10. M. A, qui s'est vu délivrer un titre de séjour par les autorités espagnoles valable jusqu'au 28 février 2022, disposait, au sens de l'article 5 de l'accord franco-espagnol du 26 novembre 2002, " d'une autorisation de séjour de quelque nature que ce soit délivré par la Partie contractante requise et en cours de validité ". Il entrait donc dans le champ d'application de cet accord. A supposer même que le requérant entrât dans le champ d'application de l'article 6 de l'accord, l'absence d'obligation pour les autorités espagnoles de réadmettre l'intéressé sur leur territoire ne faisait pas obstacle à ce qu'elles acceptent cette réadmission et il ne ressort pas des pièces du dossier qu'elles auraient opposé un refus à une demande formulée à cet effet par le préfet. Par suite, et alors que l'absence d'obligation de réadmission s'adressait aux autorités espagnoles et non aux autorités françaises, le moyen tiré de l'erreur de droit doit être écarté.

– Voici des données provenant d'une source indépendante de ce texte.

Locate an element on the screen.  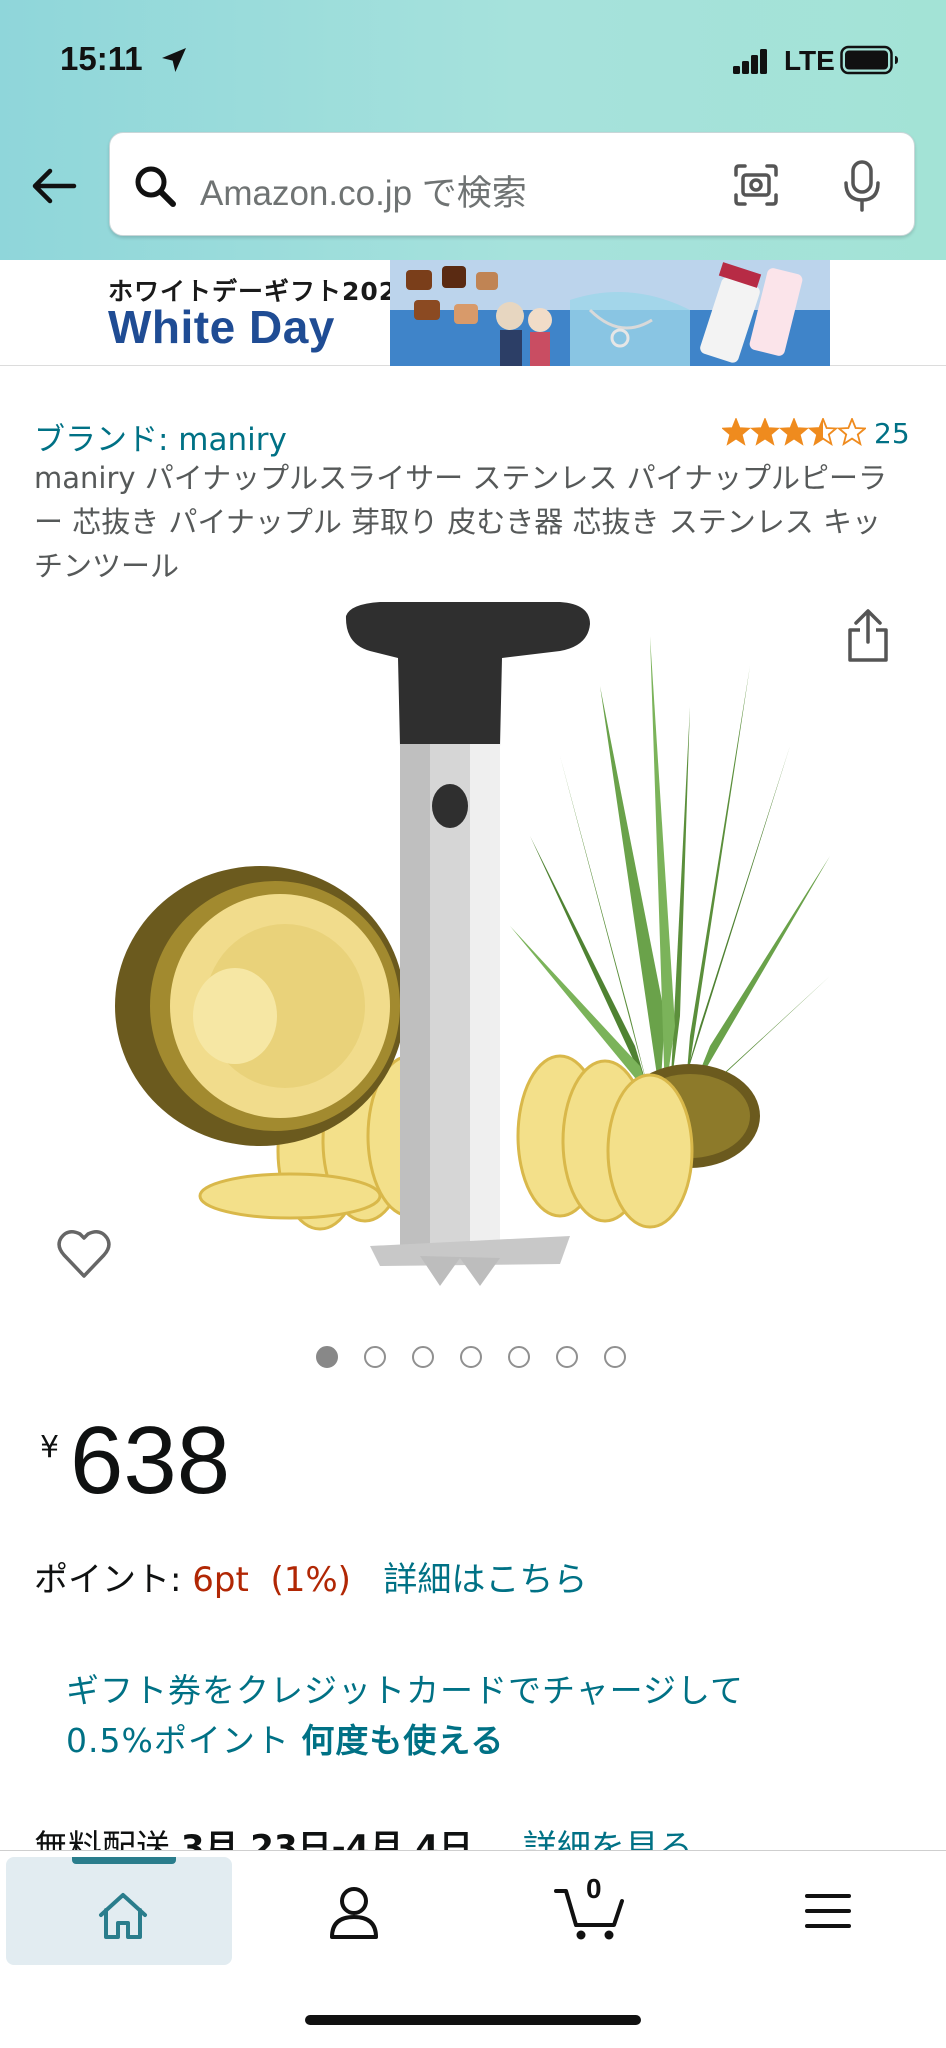
points-row: ポイント: 6pt (1%) 詳細はこちら is located at coordinates (310, 1576).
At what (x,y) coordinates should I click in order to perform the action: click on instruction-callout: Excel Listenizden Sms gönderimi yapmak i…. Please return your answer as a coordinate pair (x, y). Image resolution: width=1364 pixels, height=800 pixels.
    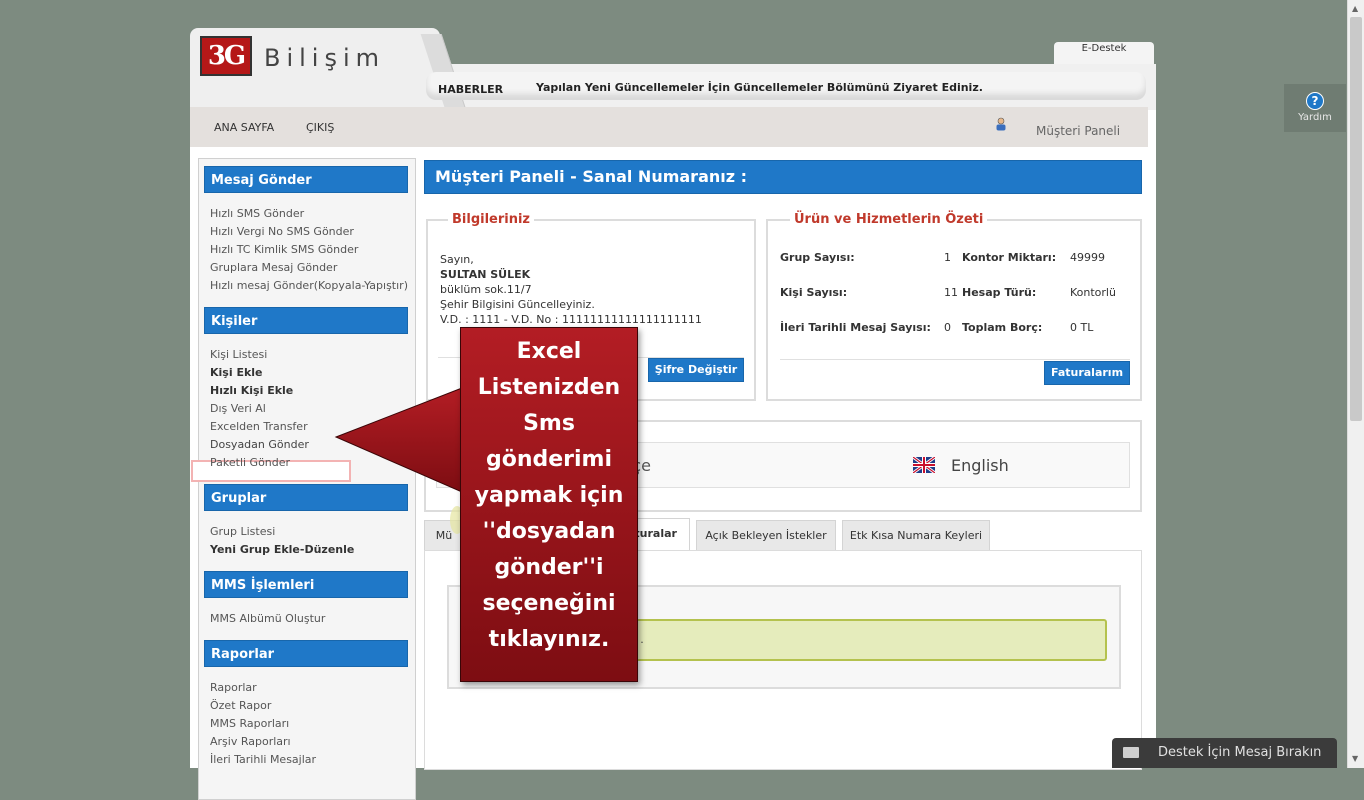
    Looking at the image, I should click on (549, 504).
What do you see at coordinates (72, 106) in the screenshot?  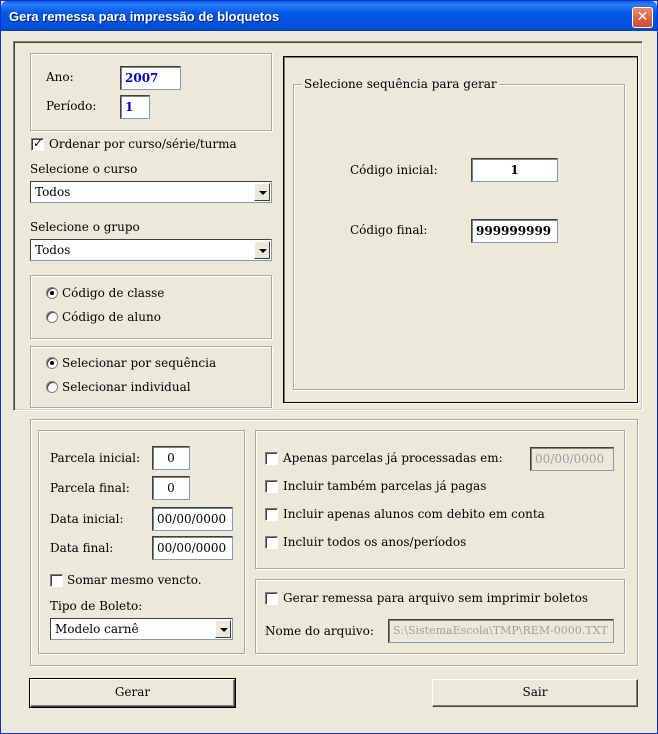 I see `periodo-label: Período:` at bounding box center [72, 106].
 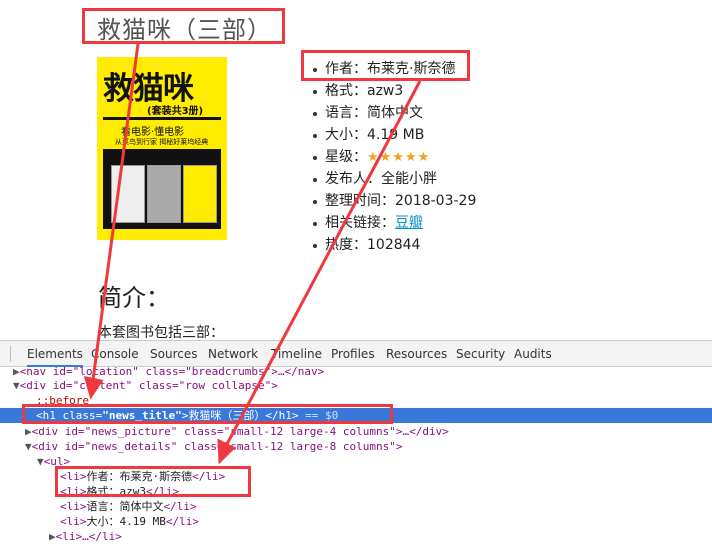 What do you see at coordinates (116, 212) in the screenshot?
I see `arrow-title-to-h1` at bounding box center [116, 212].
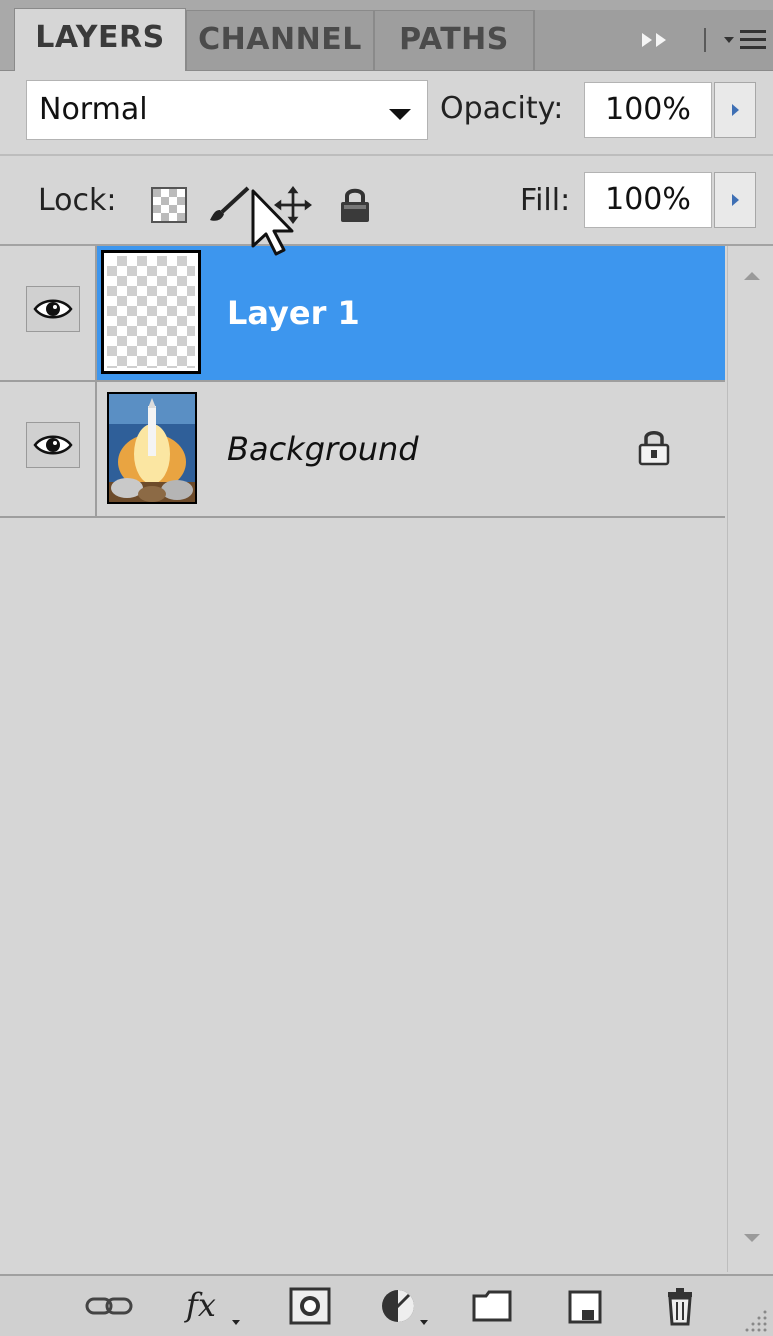  What do you see at coordinates (152, 448) in the screenshot?
I see `rocket-launch-thumbnail` at bounding box center [152, 448].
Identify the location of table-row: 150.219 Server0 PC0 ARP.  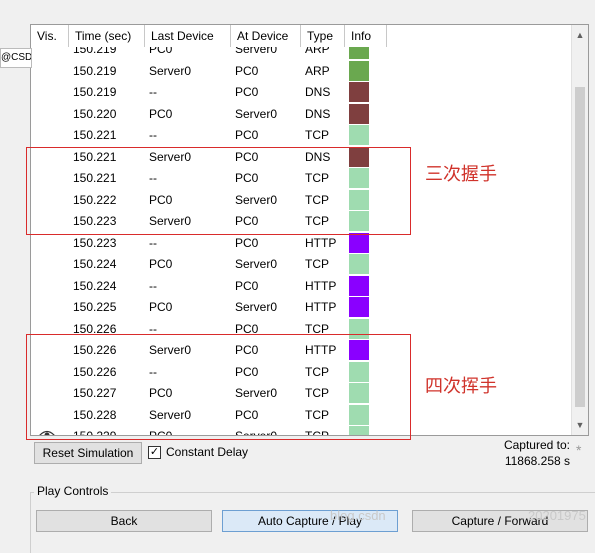
(301, 72).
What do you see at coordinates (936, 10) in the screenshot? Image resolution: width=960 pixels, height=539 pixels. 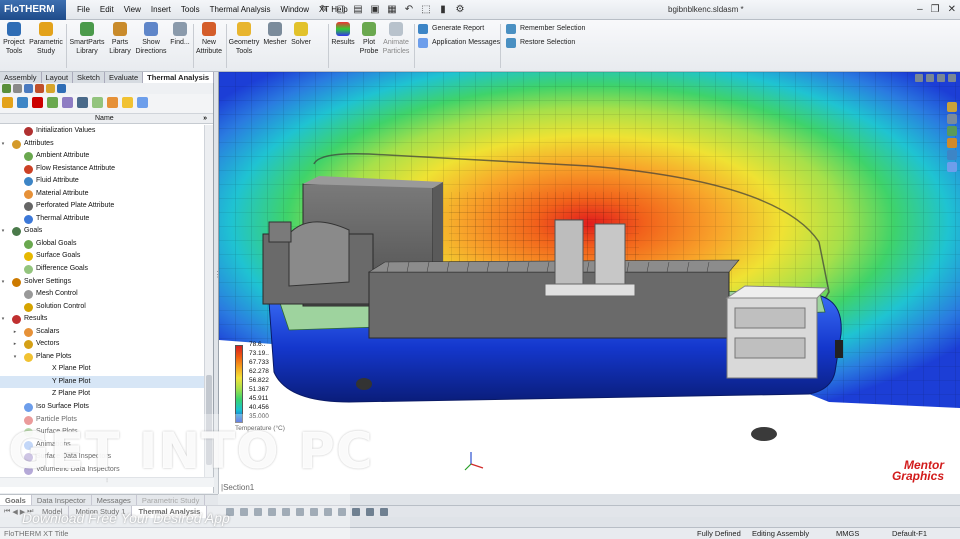 I see `restore-icon: ❐` at bounding box center [936, 10].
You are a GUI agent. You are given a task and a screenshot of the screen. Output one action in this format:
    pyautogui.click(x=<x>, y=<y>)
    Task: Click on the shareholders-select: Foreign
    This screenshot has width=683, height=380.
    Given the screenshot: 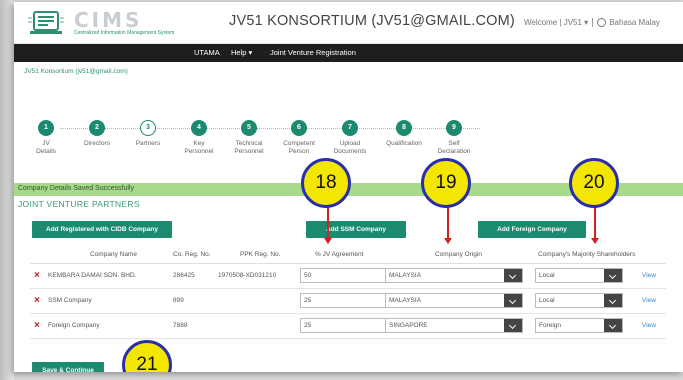 What is the action you would take?
    pyautogui.click(x=579, y=326)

11. Il résulte de ce qui précède que M. A n'est pas fondé à demander l'annulation des décisions contestées. Ses conclusions aux fins d'injonction et de mise à la charge de l'Etat des frais exposés par lui et non compris dans les dépens doivent être rejetées par voie de conséquence.

DECIDE :

Article 1er : La requête de M. A est rejetée.

Article 2 : Le présent jugement sera notifié à M. B A et au préfet de la Haute-Saône.

Délibéré après l'audience du 4 juillet 2022 à laquelle siégeaient :

- M. Trottier, président,

- M. Charret, premier conseiller,

- Mme Guitard, première conseillère.

Rendu public par mise à disposition au greffe, le 22 juillet 2022.

La rapporteure,

F. GuitardLe président,

T. Trottier

La greffière,

E. Cartier

La République mande et ordonne au préfet de la Haute-Saône, en ce qui le concerne, ou à tous commissaires de justice à ce requis, en ce qui concerne les voies de droit commun contre les parties privées, de pourvoir à l'exécution de la présente décision.